The guide RNA directs the Cas9 enzyme to a specific DNA location for gene editing.
Credit: Ian Slaymaker/Lauren Solomon, courtesy of Broad Institute
Guide RNA (green) directs the Cas9 enzyme (space-filling structure) to a specific site in DNA (red) for editing.

The buzz over CRISPR/Cas9 gene-editing technology didn’t diminish in 2016. The year was chock-full of scientific advances and biotech investments, culminating in a U.S. patent court hearing that pitted pioneers in the field against one another to determine who holds the licensing rights to CRISPR.

U.S. Patent & Trademark Office judges heard arguments earlier this month from attorneys representing the Broad Institute of MIT and Harvard University about why its patent—which specified the first use of CRISPR in eukaryotic cells such as human cells—should win the fight. The University of California, Berkeley, and the University of Vienna disagreed. Although their initial patent, filed but not approved before Broad’s, described using CRISPR in prokaryotes such as bacteria, their attorney argued the obvious next step was to translate the technology into eukaryotes. “There was no special sauce” in Broad’s eukaryote CRISPR patent, he stated.

Timing for the final decision is unknown, but that isn’t stopping biotech firms from pushing ahead. Editas Medicine became the first CRISPR franchise to hit the stock market in February. Intellia Therapeutics followed, forming a partnership with Regeneron Pharmaceuticals in April and going public in May. CRISPR Therapeutics went public in October.

Meanwhile in the lab, multiple research groups reported different CRISPR strategies for potentially curing sickle cell disease in human cells and animals. Scientists at Harvard also created an improved CRISPR method to precisely modify single bases in DNA.

# Collected data entries

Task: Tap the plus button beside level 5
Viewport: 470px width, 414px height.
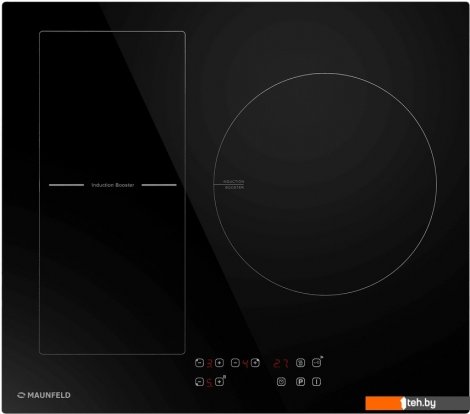Action: tap(219, 382)
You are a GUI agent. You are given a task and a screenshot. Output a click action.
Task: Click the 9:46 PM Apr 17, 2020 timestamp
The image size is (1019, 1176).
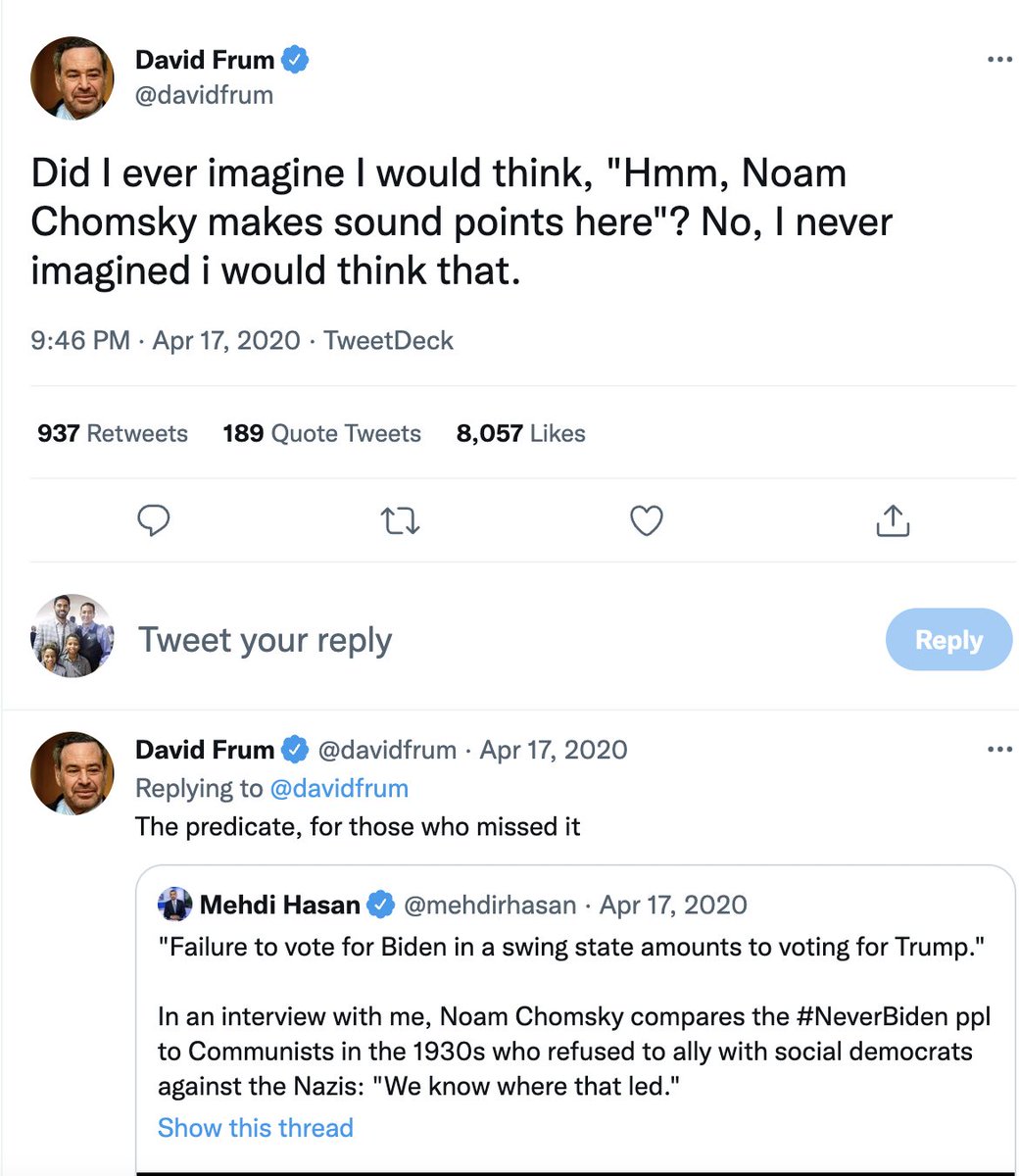pyautogui.click(x=165, y=341)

# REQUIREMENT 1
Reproduce everything in the CRISPR passage from "Meanwhile in the" down to "bases in DNA.".
# REQUIREMENT 2
According to the CRISPR passage, which company became the first CRISPR franchise to hit the stock market, and in what month?
# REQUIREMENT 3
Translate this sentence from the CRISPR passage into Spanish: "Timing for the final decision is unknown, but that isn’t stopping biotech firms from pushing ahead."

# WORKED SOLUTION 1
Meanwhile in the lab, multiple research groups reported different CRISPR strategies for potentially curing sickle cell disease in human cells and animals. Scientists at Harvard also created an improved CRISPR method to precisely modify single bases in DNA.

# WORKED SOLUTION 2
Editas Medicine, in February.

# WORKED SOLUTION 3
No se sabe cuándo se tomará la decisión final, pero eso no impide que las empresas de biotecnología sigan adelante.